▸ Exercise objective:
Examine each line of the data. Copy the line if it includes the word "section".

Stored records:
_ _ _ _ _
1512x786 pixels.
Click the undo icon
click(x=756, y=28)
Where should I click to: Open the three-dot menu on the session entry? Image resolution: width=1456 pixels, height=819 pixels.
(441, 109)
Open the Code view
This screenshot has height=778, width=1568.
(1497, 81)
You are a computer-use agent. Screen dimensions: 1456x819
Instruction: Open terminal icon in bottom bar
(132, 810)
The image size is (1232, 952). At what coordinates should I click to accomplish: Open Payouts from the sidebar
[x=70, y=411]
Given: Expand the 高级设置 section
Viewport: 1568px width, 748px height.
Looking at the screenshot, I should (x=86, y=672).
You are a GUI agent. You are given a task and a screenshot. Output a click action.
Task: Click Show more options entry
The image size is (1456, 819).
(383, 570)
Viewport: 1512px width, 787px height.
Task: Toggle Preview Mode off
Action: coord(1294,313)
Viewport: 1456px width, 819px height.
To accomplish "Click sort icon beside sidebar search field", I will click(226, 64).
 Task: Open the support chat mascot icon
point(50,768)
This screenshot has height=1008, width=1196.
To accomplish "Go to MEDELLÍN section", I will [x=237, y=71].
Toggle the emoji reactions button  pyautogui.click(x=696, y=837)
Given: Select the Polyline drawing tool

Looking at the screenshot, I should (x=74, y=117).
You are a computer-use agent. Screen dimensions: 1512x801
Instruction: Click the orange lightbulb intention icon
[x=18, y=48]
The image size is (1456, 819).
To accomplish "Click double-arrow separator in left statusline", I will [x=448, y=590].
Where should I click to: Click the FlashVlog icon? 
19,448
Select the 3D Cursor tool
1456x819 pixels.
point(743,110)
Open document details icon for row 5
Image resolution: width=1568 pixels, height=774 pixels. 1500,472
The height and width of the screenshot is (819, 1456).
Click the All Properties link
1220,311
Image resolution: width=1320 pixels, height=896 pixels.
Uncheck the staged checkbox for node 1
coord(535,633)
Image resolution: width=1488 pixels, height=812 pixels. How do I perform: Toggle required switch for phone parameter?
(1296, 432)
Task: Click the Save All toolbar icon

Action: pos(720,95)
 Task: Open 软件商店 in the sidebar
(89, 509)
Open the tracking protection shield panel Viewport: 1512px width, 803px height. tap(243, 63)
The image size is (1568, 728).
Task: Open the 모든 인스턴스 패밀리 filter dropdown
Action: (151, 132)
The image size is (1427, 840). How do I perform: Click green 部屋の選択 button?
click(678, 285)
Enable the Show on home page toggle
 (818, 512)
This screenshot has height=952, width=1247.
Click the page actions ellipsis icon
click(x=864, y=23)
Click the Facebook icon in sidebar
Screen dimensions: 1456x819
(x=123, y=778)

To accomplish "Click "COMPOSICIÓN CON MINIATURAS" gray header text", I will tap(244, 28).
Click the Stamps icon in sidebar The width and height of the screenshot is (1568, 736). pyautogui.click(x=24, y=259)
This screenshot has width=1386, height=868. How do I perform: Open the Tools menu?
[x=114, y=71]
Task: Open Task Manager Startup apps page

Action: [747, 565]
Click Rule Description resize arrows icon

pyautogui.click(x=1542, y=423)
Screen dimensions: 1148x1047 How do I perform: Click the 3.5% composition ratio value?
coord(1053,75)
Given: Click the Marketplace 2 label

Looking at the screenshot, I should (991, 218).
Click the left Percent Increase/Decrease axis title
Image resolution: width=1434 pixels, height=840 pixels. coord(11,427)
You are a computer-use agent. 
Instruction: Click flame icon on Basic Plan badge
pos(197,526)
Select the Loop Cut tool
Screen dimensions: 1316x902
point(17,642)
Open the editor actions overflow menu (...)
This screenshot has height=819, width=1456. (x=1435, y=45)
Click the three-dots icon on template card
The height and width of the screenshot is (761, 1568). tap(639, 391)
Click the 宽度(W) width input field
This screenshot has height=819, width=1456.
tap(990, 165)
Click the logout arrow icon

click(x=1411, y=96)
_ _ _ _ _
▸ Response area:
Given: Expand the 高级设置 section
To accomplish "Go to MEDELLÍN section", I will [x=237, y=71].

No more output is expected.